THE PROBLEM:
Your task is to transcribe, word for word, the line containing "Instruction: Click the" and all lines that follow it to the end of the entries. Leave out the pictures.
┌──
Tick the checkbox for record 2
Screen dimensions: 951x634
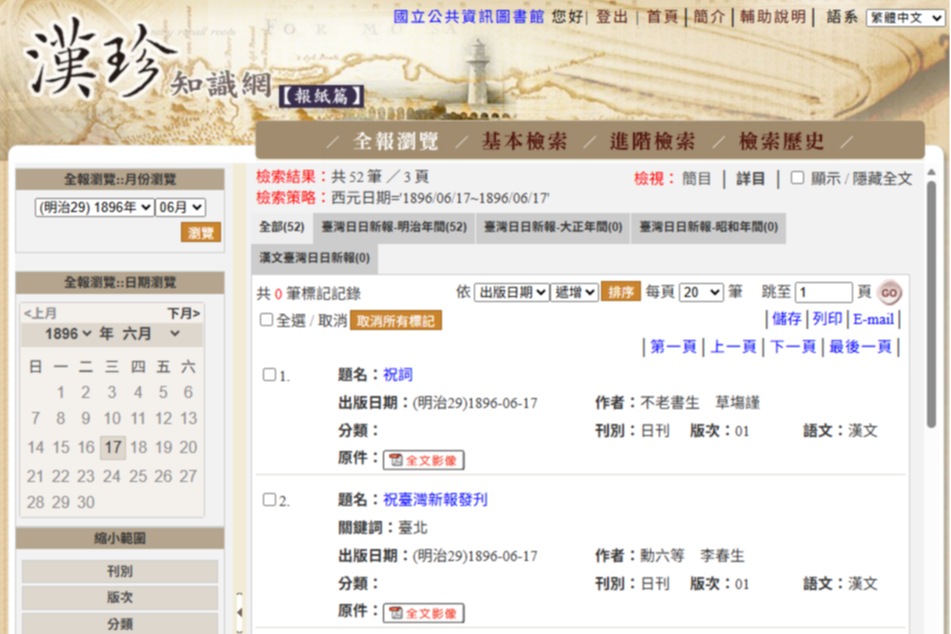pos(269,499)
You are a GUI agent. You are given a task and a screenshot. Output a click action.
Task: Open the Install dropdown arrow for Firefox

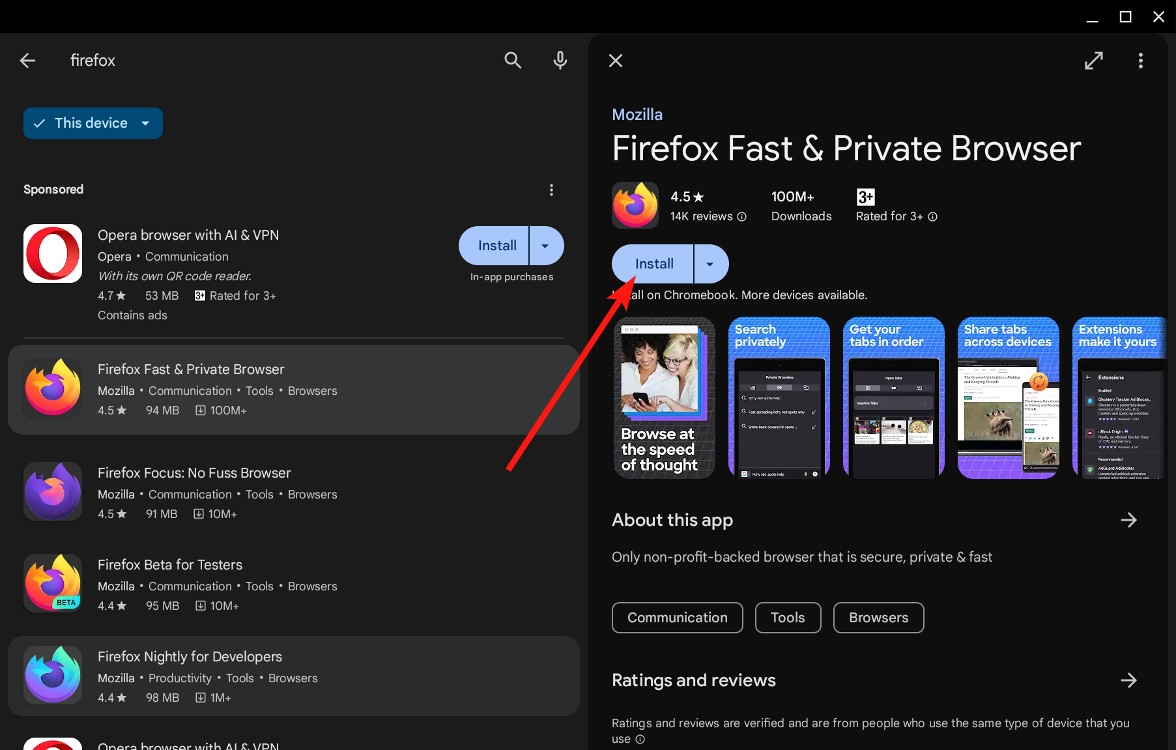tap(710, 263)
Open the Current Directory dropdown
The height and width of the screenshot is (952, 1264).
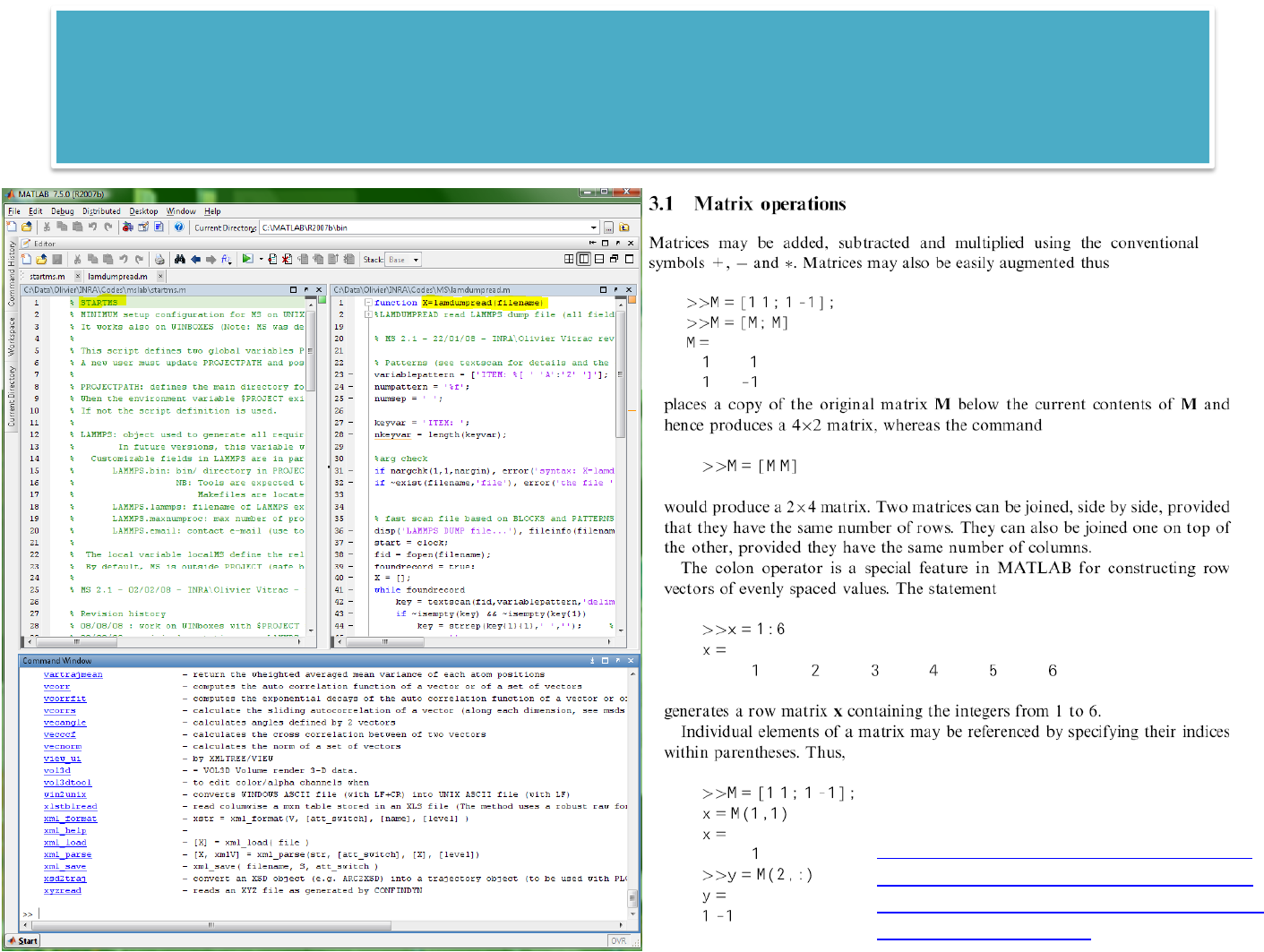(x=593, y=227)
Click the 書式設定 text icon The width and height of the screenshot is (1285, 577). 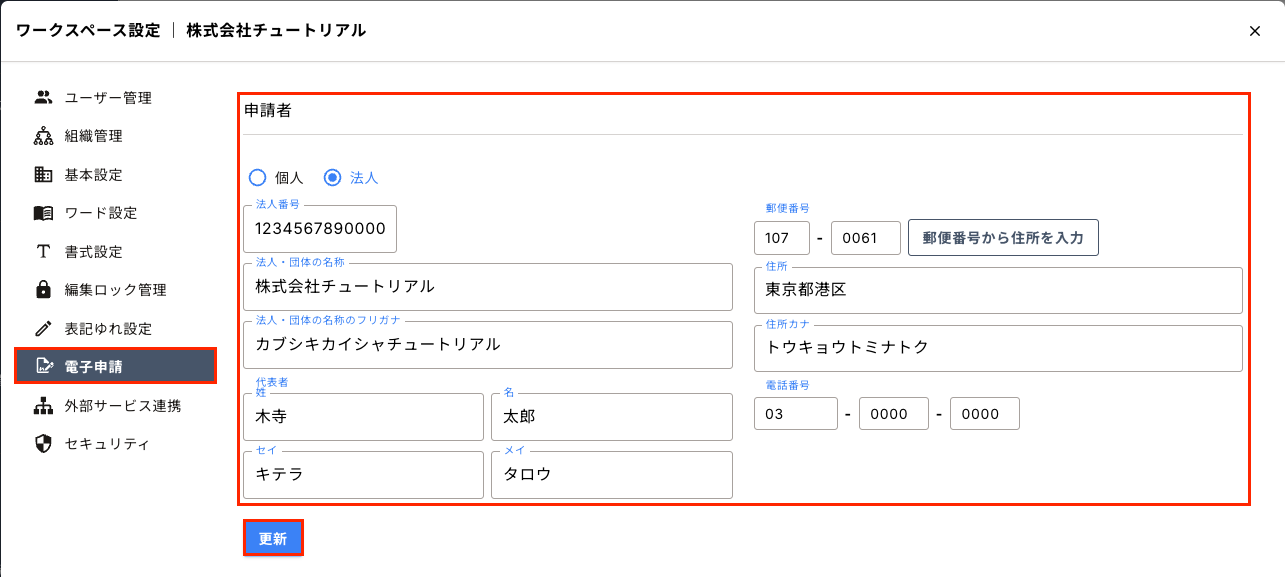point(43,252)
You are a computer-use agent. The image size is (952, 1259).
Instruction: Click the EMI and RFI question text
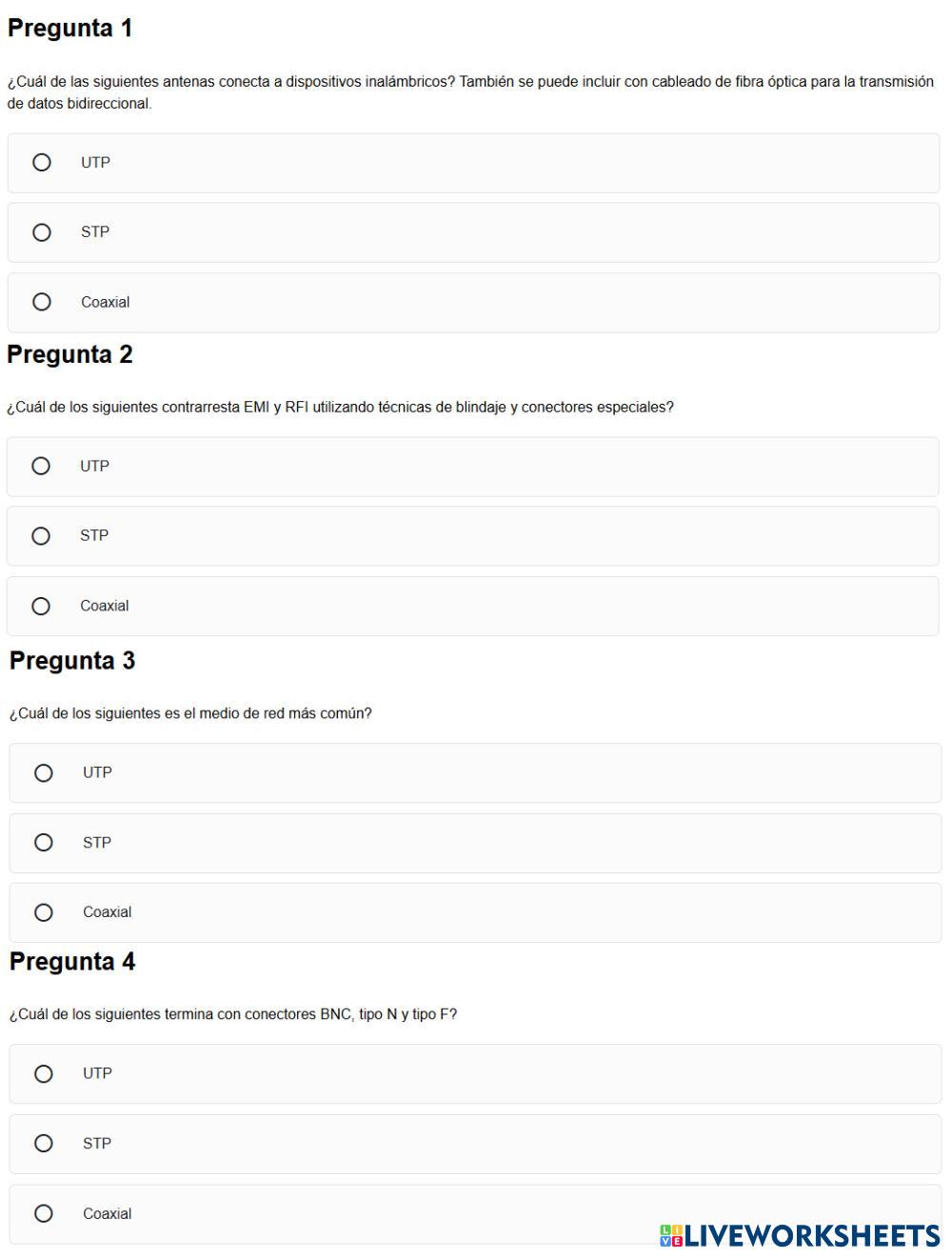[x=340, y=408]
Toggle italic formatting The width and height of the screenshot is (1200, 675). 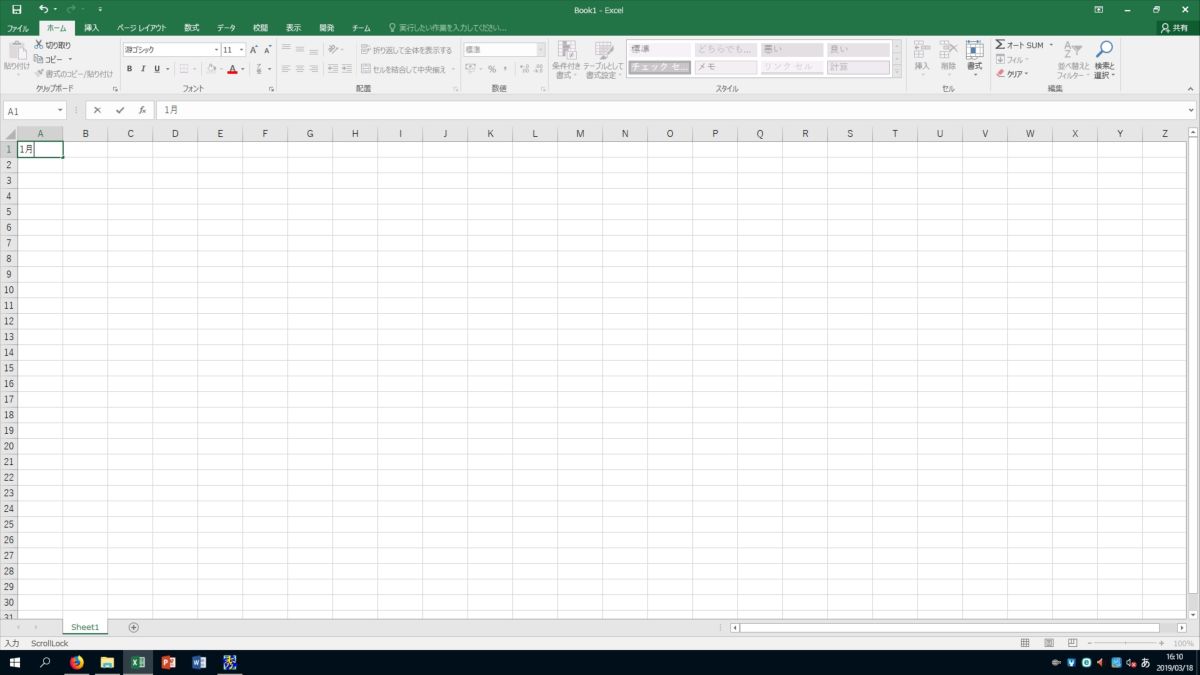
└──
FINISHED TASK:
Instruction: Click the EMI and RFI question text
[x=340, y=408]
Toggle italic formatting The width and height of the screenshot is (1200, 675). 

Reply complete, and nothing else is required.